Ce qu'il faut retenir en cas de demande de documents par la police ou gendarmerie
L’article 60-1 du code de procédure pénale prévoit que :
«Le procureur de la République ou l'officier de police judiciaire peut, par tout moyen, requérir de toute personne, de tout établissement ou organisme privé ou public ou de toute administration publique qui sont susceptibles de détenir des informations intéressant l'enquête, y compris celles issues d'un système informatique ou d'un traitement de données nominatives, de lui remettre ces informations, notamment sous forme numérique, sans que puisse lui être opposée, sans motif légitime, l'obligation au secret professionnel. Lorsque les réquisitions concernent des personnes mentionnées aux articles 56-1 à 56-3, la remise des informations ne peut intervenir qu'avec leur accord.
A l'exception des personnes mentionnées aux articles 56-1 à 56-3, le fait de s'abstenir de répondre dans les meilleurs délais à cette réquisition est puni d'une amende de 3 750 euros.» (article 60-1 du code de procédure pénale)
IMPORTANT : Le terme « informations » a remplacé depuis le 14 novembre 2014 celui de « documents » qui était mentionné depuis 2004. Le législateur a préféré ce terme car il englobe non seulement les documents détenus par la personne ou le service, mais aussi les données informatiques (qui ne sont pas en soi des « documents »). A ce sujet, voir notre fiche L’article 60-1 du code de procédure pénale.

## EXTRAITS DES ENTRÉES:
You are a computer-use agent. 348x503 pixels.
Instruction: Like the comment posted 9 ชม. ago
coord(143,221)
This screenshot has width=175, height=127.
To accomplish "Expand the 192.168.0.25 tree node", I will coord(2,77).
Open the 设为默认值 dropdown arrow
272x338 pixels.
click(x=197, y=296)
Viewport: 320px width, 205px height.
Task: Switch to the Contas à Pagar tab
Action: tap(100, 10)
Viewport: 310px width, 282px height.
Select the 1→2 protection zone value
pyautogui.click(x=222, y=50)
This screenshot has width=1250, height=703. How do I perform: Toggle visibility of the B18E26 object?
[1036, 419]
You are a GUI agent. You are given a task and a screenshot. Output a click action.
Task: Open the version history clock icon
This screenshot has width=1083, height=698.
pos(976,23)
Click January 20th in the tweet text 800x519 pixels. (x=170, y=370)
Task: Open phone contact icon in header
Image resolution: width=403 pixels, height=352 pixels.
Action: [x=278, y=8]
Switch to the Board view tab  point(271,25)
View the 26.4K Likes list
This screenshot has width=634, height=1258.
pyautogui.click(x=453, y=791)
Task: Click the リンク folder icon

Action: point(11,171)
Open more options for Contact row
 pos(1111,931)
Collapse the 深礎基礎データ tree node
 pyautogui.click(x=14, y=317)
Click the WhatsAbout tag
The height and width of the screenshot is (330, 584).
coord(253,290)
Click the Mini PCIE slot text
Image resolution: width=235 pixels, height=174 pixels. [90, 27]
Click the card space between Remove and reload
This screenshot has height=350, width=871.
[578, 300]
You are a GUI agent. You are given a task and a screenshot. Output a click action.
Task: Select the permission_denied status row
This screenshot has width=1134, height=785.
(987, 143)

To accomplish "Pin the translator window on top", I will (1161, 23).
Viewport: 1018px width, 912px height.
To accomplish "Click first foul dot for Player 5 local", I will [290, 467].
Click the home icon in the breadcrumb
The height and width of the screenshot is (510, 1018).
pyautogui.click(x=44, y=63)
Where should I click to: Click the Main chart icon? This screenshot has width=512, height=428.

## ACTION DEMANDÉE 1:
Répondez à ces questions sur le texte consacré à l'article 60-1 du code de procédure pénale :
(a) Quelle amende punit le fait de s'abstenir de répondre dans les meilleurs délais à la réquisition ?
(b) Depuis quelle date le terme « informations » a-t-il remplacé celui de « documents » ?
(c) À quelle condition la remise des informations peut-elle intervenir lorsque les réquisitions concernent des personnes mentionnées aux articles 56-1 à 56-3 ?
## ACTION DEMANDÉE 2:
Rédigez la suite du texte sur les demandes de documents par la police ou la gendarmerie, en partant de sa dernière phrase.
Les entrées ne sont d'aucune utilité pour ce travail.

## VOTRE RÉPONSE 1:
(a) Une amende de 3 750 euros.
(b) Depuis le 14 novembre 2014.
(c) Elle ne peut intervenir qu'avec leur accord.

## VOTRE RÉPONSE 2:
Le terme « informations » ne concerne donc en aucun cas le témoignage du professionnel, dont le cadre reste inchangé. Voir notre fiche Je suis convoqué par un service de police ou gendarmerie pour témoigner.
Les personnes mentionnées aux articles 56-1 à 56-3 du code de procédure pénale sont les médecins, les avocats et les journalistes.
Mais le secret professionnel peut tout à fait être opposé à cette demande pour un "motif légitime"...
Le « motif légitime » n’ayant pas été défini par le législateur, c’est la jurisprudence qui permettra d’en définir les contours. Il peut être intéressant, si vous avez des éléments à apporter pour étayer l’existence d’un motif légitime, d’opposer un refus.
Par exemple, dans une structure accompagnant des personnes toxicomanes, on pourrait légitimement expliquer que donner des informations concernant un usager risquerait d’entraîner une défiance d’une partie importante du public de la structure, risquant à terme de générer des situations de repli et de refus de soin et d’accompagnement en contradiction avec la mission de la structure. Evidemment, la situation devra être appréciée au regard de la nature de l’infraction pour laquelle une enquête est ouverte. On ne répondra probablement pas de la même façon si une personne est recherchée pour vols dans des véhicules ou si elle l’est pour homicides en série…
Et rappelons que la demande d'informations autres que des documents ou données informatiques n'est pas prévue par cet article. Aucun témoignage ou audition ne peut être recueillie sur la base du 60-1 du code de procédure pénale.
…il faudra dans tous les cas prendre le temps d’expurger le dossier de certaines informations
Les éléments que vous remettrez devront être expurgés des informations qui ne concernent pas la personne visée par l’enquête. Des pièces pourront ainsi être retirées d’un dossier concernant une famille entière, si seulement un de ses membres fait l’objet de l’enquête et que les autres membres ne sont pas concernés.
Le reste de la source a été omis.